Monday, October 26, 2020

Meet a "Homo Historian"

My thanks to Octavio Roca for alerting me to this LGBTQ Nation profile of Eric Cervini, an award-winning historian of LGBTQ+ politics and culture who recently published The Deviant's War: The Homosexual vs. the United States of America. Cervini is also the creator of "Magic Closet," a series of one-minute videos on Instagram exploring gay history, which are among the material available on his YouTube channel




Saturday, October 24, 2020

Professor Pete strikes again

So far, we've discussed memoirs by Pete Buttigieg (Shortest Way Home) and, earlier this week, his husband Chasten (I Have Something to Tell You). To break the tie, Pete has just published Trust: America's Best Chance, which debuted at #11 on the New York Times hardcover nonfiction list.

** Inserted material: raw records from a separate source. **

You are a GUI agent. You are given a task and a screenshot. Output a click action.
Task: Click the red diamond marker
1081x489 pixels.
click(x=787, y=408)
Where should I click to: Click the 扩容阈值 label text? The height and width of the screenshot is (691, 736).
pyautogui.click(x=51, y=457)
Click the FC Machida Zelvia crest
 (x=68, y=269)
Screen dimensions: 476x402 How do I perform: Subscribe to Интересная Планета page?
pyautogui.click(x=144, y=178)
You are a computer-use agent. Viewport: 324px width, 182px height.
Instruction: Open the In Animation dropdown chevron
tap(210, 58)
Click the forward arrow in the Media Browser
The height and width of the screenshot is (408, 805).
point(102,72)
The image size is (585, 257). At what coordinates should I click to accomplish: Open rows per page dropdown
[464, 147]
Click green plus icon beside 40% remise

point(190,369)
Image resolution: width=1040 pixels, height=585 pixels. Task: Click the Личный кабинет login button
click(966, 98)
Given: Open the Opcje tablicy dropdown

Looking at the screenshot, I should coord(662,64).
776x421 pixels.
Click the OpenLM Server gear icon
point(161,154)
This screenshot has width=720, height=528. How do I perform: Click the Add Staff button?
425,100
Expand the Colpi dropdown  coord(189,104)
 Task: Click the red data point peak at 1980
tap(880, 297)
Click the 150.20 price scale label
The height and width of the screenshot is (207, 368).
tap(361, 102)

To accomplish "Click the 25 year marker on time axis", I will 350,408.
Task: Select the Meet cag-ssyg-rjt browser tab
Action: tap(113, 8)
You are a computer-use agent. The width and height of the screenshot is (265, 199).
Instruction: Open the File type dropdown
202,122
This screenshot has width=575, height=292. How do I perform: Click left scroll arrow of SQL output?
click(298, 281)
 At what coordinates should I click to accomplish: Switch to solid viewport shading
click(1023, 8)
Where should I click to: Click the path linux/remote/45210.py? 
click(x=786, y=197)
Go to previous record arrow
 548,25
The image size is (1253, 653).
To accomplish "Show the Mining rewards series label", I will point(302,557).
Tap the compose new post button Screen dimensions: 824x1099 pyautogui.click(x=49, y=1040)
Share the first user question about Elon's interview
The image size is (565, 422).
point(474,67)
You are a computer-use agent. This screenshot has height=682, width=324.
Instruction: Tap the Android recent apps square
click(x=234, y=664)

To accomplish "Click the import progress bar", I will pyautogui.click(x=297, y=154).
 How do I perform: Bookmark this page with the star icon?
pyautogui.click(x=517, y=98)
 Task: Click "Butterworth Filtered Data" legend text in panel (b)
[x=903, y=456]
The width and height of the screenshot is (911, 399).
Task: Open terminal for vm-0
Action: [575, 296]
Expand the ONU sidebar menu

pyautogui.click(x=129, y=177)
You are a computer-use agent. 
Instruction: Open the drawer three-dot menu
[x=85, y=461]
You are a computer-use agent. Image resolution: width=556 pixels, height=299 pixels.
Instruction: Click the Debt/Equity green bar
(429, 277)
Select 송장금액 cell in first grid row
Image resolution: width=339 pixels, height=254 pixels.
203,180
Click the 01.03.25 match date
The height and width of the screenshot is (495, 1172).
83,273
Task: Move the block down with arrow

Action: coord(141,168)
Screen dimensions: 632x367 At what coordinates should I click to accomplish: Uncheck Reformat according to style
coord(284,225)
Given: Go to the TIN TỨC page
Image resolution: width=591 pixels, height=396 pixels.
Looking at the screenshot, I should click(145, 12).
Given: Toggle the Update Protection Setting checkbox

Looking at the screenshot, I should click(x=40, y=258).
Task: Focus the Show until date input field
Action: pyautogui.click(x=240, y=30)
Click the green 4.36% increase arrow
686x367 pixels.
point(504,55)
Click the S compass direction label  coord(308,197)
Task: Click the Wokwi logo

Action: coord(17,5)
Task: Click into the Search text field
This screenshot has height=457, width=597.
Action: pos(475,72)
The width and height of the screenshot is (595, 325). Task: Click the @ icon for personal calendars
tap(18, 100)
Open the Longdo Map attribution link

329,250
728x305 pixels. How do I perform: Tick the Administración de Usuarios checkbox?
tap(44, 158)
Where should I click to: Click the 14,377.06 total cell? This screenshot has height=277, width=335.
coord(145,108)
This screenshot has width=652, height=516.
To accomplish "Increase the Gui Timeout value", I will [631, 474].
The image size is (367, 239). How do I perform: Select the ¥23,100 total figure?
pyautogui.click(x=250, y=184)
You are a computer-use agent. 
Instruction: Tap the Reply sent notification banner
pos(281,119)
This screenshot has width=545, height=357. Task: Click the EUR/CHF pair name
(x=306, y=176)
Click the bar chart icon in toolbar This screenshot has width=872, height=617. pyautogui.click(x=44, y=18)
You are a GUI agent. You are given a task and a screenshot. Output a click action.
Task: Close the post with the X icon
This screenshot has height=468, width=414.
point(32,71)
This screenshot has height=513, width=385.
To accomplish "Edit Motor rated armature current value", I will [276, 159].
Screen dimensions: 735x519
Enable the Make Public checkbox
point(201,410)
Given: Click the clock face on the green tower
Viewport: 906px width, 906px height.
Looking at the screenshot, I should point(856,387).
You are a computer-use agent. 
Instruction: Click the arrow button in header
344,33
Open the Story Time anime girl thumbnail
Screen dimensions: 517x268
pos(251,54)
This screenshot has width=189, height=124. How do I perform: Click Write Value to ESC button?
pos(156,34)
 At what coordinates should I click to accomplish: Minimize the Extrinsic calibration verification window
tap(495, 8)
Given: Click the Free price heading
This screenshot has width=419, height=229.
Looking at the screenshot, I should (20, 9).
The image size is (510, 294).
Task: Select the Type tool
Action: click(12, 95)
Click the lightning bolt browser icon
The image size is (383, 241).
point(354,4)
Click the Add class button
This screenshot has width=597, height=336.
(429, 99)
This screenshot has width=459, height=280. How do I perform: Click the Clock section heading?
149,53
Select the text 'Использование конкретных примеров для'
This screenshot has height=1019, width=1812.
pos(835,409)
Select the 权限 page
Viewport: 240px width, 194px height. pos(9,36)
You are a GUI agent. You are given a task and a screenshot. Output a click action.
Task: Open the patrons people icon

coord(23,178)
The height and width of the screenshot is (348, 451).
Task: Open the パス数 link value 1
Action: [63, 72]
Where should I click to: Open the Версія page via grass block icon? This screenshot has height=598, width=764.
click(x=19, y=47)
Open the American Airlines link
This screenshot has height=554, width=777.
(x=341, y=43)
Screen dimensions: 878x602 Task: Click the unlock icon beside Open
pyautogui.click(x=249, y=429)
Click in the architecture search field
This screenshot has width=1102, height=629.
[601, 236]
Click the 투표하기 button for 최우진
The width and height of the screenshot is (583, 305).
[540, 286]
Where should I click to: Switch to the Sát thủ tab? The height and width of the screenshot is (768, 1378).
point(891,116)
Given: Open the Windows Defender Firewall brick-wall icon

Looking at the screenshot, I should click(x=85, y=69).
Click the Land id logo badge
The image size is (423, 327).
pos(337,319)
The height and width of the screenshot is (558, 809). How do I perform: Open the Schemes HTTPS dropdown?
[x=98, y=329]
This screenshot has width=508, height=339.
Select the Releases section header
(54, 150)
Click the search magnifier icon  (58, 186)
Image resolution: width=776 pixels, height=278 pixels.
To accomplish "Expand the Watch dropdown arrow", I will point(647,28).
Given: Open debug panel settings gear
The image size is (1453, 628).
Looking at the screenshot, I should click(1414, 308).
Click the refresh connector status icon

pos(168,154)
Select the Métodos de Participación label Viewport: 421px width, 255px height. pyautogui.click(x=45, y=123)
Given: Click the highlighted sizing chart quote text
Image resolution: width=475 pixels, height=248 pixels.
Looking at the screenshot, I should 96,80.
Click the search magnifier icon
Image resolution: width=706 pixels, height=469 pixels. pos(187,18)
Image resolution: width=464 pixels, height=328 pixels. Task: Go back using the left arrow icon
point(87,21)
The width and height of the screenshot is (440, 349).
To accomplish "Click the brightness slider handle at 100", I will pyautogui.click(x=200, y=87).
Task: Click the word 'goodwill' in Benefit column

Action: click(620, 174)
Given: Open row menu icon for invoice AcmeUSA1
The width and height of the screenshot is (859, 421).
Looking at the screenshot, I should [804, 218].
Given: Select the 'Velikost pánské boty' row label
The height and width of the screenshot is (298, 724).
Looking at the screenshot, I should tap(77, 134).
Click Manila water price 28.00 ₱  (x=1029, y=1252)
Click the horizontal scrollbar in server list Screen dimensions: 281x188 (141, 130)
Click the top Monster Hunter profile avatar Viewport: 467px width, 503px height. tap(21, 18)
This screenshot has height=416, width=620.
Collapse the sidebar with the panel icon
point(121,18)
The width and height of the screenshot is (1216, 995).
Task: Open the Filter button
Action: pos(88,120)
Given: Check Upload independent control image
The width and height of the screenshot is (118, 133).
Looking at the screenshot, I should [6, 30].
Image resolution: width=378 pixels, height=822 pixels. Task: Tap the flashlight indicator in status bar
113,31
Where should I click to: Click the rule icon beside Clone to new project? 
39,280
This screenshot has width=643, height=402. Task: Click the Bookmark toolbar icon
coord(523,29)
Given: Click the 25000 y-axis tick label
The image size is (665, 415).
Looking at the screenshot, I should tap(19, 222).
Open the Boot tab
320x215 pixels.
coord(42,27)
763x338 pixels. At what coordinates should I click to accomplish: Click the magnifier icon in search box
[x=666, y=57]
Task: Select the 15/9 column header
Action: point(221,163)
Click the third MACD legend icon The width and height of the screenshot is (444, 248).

In case you were wondering what the former mayor is up to these days, he's teaching a course on trust in politics to 19 undergraduates at the University of Notre Dame--masked and standing behind plexiglass, of course. For more details on his new book and thoughts on the election, here's a transcript of Buttigieg's Oct. 9 Washington Post Live conversation with Robert Costa.



Friday, October 23, 2020

Meet Max Jacob

I must confess that even after 20 years as a proud BookMen member, there are still many lacunae in my literary knowledge. One of them is the subject of a new, critically acclaimed biography, Max Jacob: A Life in Art and Letters, by Rosanna Warren. Though highly accomplished, the French poet (1876-1944) had three strikes against him his whole life: he was from the provinces, Jewish (though he converted to Catholicism) and gay. Here are reviews of Warren's book from the Washington Post and New York Times. I obviously haven't read it yet, but it sure sounds like a good candidate for our next reading list.